8. ADOPTION WILL RISE (FINALLY).

Look for technology to also continue to help the CRM industry overcome the adoption challenges that have long been its greatest obstacle. Because it was a chore, many professionals simply didn’t like to use CRM. Gamification is one way software vendors are making it more enjoyable to use CRM systems. Companies like Badgeville (recently acquired by CallidusCloud) offer tools that are meant to stimulate competition and participation among sales teams and individuals.

But if they have any hope of driving employee engagement across the board, gamification tools will need to be easy to use, experts maintain. Indeed, vendors have placed a heavy focus on making tools that resemble what professionals have grown accustomed to in their personal lives.

Liu-Thompkins observes, for example, that compelling visualizations and displays have helped marketing and sales professionals make better use of Big Data to gain actionable insights that lead to desired outcomes. “It took the technology role out a little bit, because the regular marketing and sales individuals might be able to use these tools and not have to struggle a whole lot in terms of what the data really means,” she says.

───

## TASK REQUIREMENTS
[1] Answer these questions using the CRM adoption text:
(a) Which company acquired Badgeville?
(b) According to experts, what will gamification tools need to be in order to drive employee engagement across the board?
(c) According to Liu-Thompkins, what helped marketing and sales professionals make better use of Big Data?
[2] List every company and every person mentioned by name in the CRM adoption text.
[3] Resume the CRM adoption text, picking up right after its final sentence.
The rows that follow come from a different source than the text above.

───

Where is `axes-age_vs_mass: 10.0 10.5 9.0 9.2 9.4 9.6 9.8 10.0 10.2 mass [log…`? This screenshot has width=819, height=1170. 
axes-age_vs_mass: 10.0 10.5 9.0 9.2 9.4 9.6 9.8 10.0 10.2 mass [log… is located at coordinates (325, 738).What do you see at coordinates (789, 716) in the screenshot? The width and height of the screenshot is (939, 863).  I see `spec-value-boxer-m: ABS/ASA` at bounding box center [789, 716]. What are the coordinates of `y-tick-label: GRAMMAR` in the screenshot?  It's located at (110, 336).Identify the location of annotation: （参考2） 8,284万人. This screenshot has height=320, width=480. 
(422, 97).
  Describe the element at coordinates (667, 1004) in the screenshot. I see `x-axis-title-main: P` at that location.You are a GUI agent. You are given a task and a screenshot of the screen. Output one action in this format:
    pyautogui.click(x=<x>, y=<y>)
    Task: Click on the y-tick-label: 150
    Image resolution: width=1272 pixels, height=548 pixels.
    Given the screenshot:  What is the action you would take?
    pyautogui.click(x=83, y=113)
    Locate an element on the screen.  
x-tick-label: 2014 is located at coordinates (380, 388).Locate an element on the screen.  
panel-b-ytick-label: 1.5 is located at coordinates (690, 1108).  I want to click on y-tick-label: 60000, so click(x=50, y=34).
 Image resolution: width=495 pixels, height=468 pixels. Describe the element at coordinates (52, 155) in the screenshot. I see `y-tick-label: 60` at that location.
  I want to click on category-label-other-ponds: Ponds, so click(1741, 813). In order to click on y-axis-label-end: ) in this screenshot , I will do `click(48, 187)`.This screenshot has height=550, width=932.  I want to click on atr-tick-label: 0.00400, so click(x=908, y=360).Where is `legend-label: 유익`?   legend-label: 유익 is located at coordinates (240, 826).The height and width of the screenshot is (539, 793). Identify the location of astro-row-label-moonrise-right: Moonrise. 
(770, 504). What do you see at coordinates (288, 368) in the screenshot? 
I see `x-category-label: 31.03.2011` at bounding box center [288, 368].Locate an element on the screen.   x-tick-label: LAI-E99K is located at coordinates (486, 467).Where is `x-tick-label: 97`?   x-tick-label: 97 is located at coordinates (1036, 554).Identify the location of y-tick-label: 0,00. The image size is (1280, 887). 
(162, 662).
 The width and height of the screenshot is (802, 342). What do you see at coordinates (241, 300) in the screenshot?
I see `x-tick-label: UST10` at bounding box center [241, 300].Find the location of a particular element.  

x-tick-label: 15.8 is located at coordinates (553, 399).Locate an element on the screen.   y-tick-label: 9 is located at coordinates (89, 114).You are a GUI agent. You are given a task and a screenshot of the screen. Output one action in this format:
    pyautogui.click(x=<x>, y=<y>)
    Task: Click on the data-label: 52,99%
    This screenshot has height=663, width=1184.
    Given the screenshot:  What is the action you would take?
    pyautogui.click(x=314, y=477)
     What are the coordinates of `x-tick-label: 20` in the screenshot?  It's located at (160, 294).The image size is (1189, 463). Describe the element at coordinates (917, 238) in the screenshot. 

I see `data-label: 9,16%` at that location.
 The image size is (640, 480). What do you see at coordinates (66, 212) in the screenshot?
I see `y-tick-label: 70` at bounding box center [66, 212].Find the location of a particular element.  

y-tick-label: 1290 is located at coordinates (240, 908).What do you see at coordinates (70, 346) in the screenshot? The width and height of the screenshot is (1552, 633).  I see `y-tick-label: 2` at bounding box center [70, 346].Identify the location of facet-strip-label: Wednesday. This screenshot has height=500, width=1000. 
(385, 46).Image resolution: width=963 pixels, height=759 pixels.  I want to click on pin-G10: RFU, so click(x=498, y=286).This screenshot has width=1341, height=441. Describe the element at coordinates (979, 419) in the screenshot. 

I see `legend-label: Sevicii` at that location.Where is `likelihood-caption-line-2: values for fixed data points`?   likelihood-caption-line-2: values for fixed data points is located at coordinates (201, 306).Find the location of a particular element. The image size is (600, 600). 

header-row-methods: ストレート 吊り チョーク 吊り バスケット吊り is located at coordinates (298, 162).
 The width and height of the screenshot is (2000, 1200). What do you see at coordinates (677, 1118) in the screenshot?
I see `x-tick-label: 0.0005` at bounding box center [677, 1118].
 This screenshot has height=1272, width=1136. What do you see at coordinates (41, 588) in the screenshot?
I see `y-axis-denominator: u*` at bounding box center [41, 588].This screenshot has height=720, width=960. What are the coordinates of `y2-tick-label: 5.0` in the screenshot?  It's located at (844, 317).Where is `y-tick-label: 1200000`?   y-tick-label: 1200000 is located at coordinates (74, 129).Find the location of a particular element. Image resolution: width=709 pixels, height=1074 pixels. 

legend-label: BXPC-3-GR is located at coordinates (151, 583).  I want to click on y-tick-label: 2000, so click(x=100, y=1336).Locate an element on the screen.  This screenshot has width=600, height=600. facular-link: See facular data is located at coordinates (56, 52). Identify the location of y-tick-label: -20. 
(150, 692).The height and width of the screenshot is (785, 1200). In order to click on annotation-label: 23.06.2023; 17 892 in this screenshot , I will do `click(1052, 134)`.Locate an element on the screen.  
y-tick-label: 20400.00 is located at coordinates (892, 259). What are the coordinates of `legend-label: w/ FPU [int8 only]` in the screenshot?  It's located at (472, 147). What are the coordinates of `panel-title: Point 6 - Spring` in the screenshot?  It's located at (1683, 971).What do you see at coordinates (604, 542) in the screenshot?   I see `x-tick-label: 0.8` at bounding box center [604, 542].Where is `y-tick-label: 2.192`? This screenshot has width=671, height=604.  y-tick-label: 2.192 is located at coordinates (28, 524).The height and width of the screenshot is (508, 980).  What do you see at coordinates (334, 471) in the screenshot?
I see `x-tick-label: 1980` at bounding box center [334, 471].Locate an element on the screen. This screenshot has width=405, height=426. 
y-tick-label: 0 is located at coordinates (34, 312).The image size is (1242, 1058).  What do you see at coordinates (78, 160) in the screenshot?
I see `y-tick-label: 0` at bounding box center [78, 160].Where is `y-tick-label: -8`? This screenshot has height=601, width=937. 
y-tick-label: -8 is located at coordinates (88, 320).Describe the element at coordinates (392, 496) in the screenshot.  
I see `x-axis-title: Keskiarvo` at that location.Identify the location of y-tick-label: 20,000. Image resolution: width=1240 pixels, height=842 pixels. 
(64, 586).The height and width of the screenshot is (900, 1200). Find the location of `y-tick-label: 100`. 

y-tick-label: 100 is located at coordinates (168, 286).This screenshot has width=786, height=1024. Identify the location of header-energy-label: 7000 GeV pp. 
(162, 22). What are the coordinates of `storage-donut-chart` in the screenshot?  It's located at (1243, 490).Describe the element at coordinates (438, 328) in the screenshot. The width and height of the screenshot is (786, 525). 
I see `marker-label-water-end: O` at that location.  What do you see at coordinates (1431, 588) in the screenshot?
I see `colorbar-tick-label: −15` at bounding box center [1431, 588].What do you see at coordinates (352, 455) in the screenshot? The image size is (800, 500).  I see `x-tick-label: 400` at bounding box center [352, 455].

───

## ANSWERS IN ORDER
[1]
(a) CallidusCloud
(b) Easy to use
(c) Compelling visualizations and displays

[2] Badgeville, CallidusCloud, Liu-Thompkins

[3]
At the same time, the ability to leverage complex technologies is reaching everyday users, according to Leggett. One need not be a data scientist in a lab coat, capable of building out sophisticated algorithms and models, to make an impact, she says; CRM vendors have been making concerted efforts to infuse their products with predictive and prescriptive analytics that put intelligent recommendations in the hands of ordinary business users.

9. CRM WILL BECOME A LITTLE MORE VERTICAL.

While it is by no means becoming the norm for companies to invest in CRM systems that are designed specifically for use in one industry or another, analysts point out that larger CRM vendors are offering additional software and services that apply to a number of verticals.

Ament says that “embedding industry-specific and repeatable workflow business processes into customer engagement interactions” will pick up even more steam in the coming months. “This is especially evident in process-driven industries such as pharmaceuticals, financial services, and manufacturing sectors.”

Leggett argues that the trend is veering toward a more “lightweight verticalization.” The new software packages, she says, are “not the heavyweight vertical offerings that people had a decade ago that scripted the end-to-end industry process. It’s more the lightweight verticalization to offer data models, user experiences, UI labels, and extensions for a particular industry.”

Leggett points out that Microsoft has 32 industry templates, and Oracle 16 or 17. Similarly, Salesforce.com offers Financial Services and Health Clouds. “And again, it’s not end-to-end, deep verticalization, but giving companies a jumping-off point to allow them to leverage [the] industry expertise of CRM vendors for these lightweight vertical processes,” she says.

10. CRM WILL START TO EXPLORE ENHANCED REALITIES.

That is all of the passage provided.